If the drug is approved, Arrowhead could receive up to US$780 million in additional milestone payments.
The drug at the heart of their agreement, ARO-HSD, is intended to lower levels of an enzyme known as HSD17B13, whose mutation seems to contribute to the pathology of NASH and other liver diseases.
The medication, known as ARO-HSD, is intended to prevent the body from producing an enzyme
ARO-HSD is currently being tested in a small clinical study of patients with non-alcoholic steatohepatitis (NASH) a liver disease caused by fat build-up. The drug is based on RNA interference technology, where genes that contribute to disease are silenced.
NASH is thought to affect millions of people in the United States alone, causes a buildup of fat in the liver, which can eventually lead to scarring and, in some cases, severe liver damage, liver failure, and even death.
In recent years, pharmaceutical companies have poured into the NASH space, drawn by the promise of large rewards for the first drugs to treat a disease that affects millions of people worldwide and is becoming more common.
Novo Nordisk paid US$3.3 billion for Dicerna earlier this month in order to obtain the company’s RNAi technology for diseases such as NASH.
Arrowhead specializes in the same type of drugmaking technology as Dicerna, using nucleic acid strands to silence gene expression.
This Nobel Prize-winning science, known as RNA interference, enables drugmakers to halt the production of disease-causing proteins. Several Alnylam Pharmaceuticals’ RNA interference (RNAi) drugs are already approved in rare diseases.
Arrowhead and its new partner GSK envision RNAi being used to treat more common diseases such as NASH, owing to the liver being one of the most accessible targets for drugs using the technology.

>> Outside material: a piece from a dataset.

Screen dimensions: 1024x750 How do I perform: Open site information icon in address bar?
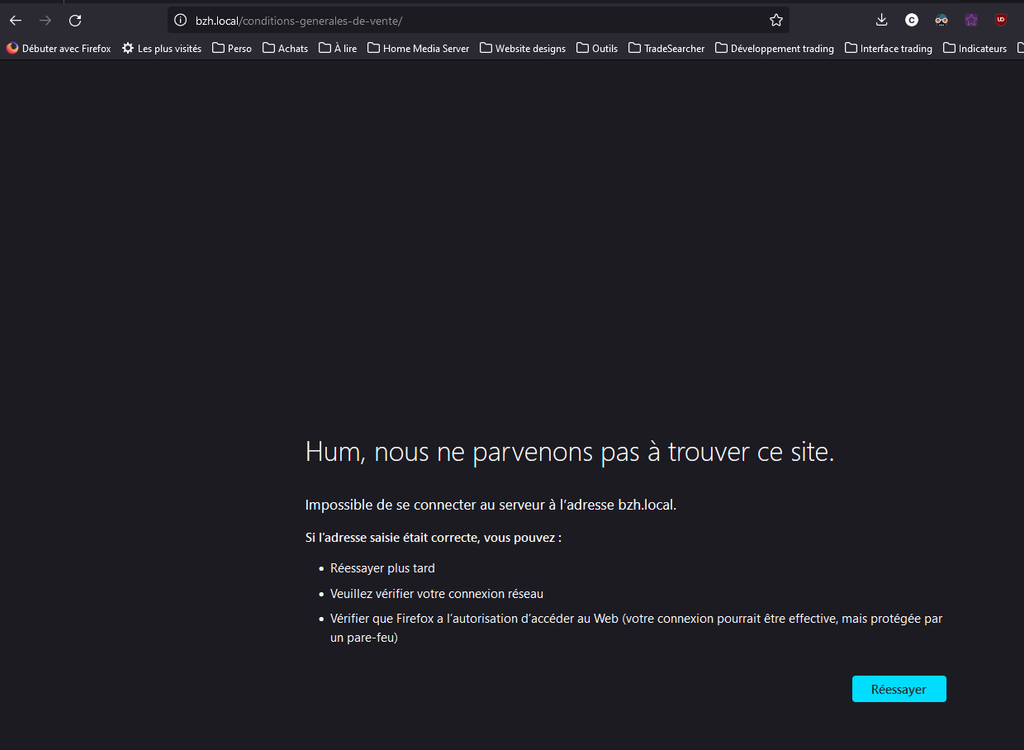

Glaxo will receive the exclusive right to develop ARO-HSD globally, with the exception of China, in exchange for its investment.
This is Glaxo’s first venture into NASH, and it represents a high-risk bet for the company given the industry’s track record of failure.
And, while ARO-HD may be a low-value investment, with activist investors circling, any further failures in Glaxo’s lackluster pipeline will only add to management’s pressure.